[Dataset records]
• • • • •

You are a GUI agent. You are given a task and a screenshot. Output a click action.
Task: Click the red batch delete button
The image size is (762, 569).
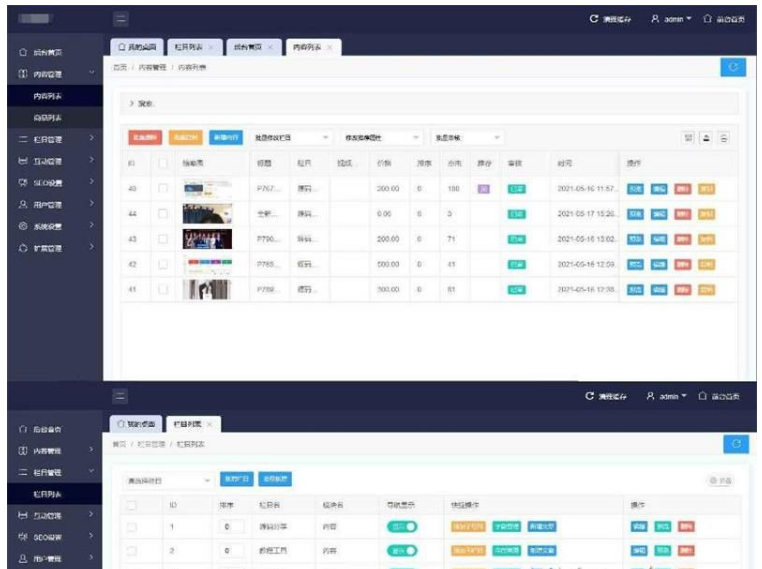click(x=144, y=137)
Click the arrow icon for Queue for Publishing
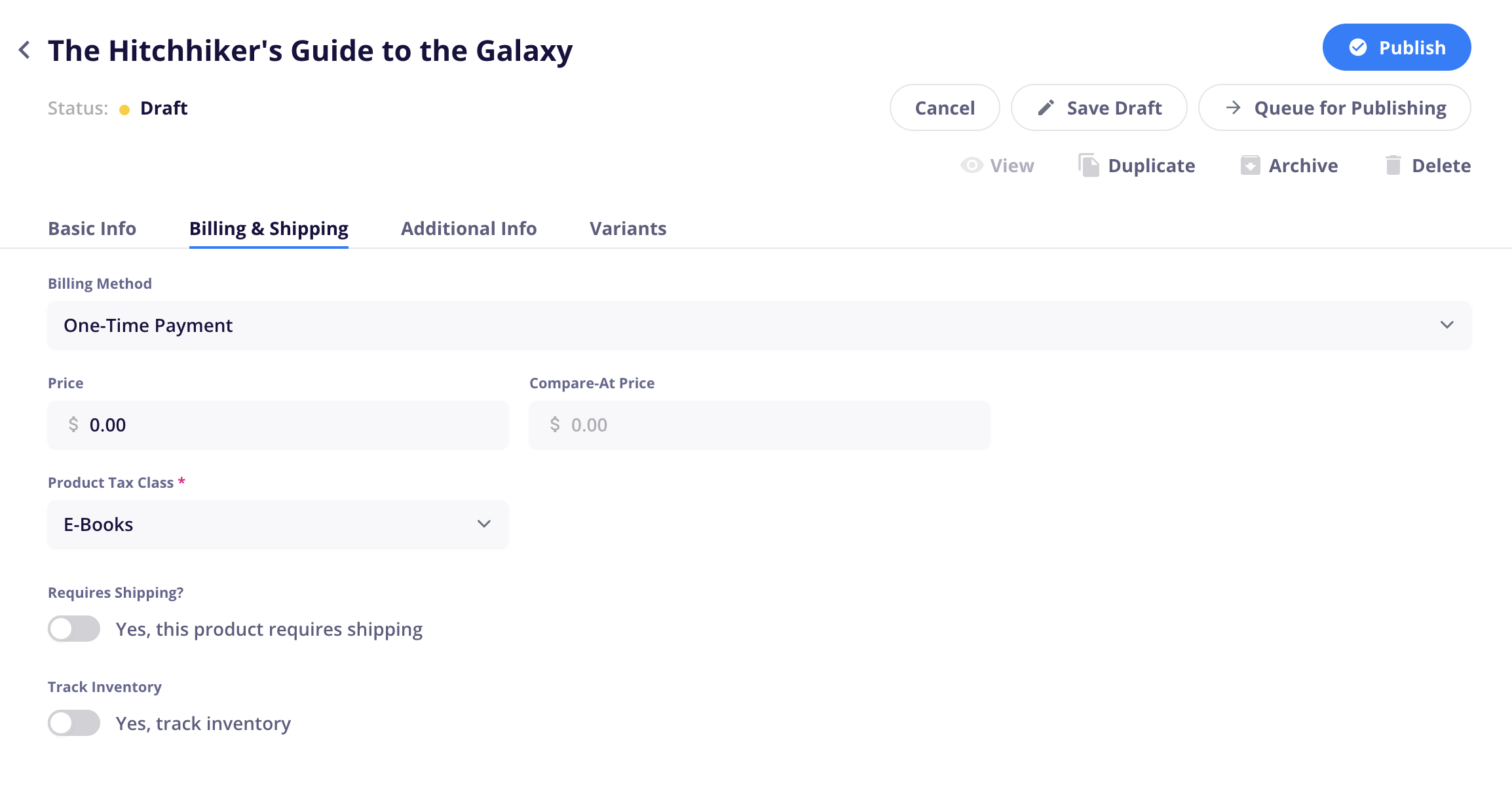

• • • • •

= What to work on =
Without the pictures, return all the entries above exactly as they stand.

= Task output =
You are a GUI agent. You are given a task and a screenshot. Output a click action.
Task: Click the red batch delete button
The image size is (762, 569).
click(x=144, y=137)
Click the arrow icon for Queue for Publishing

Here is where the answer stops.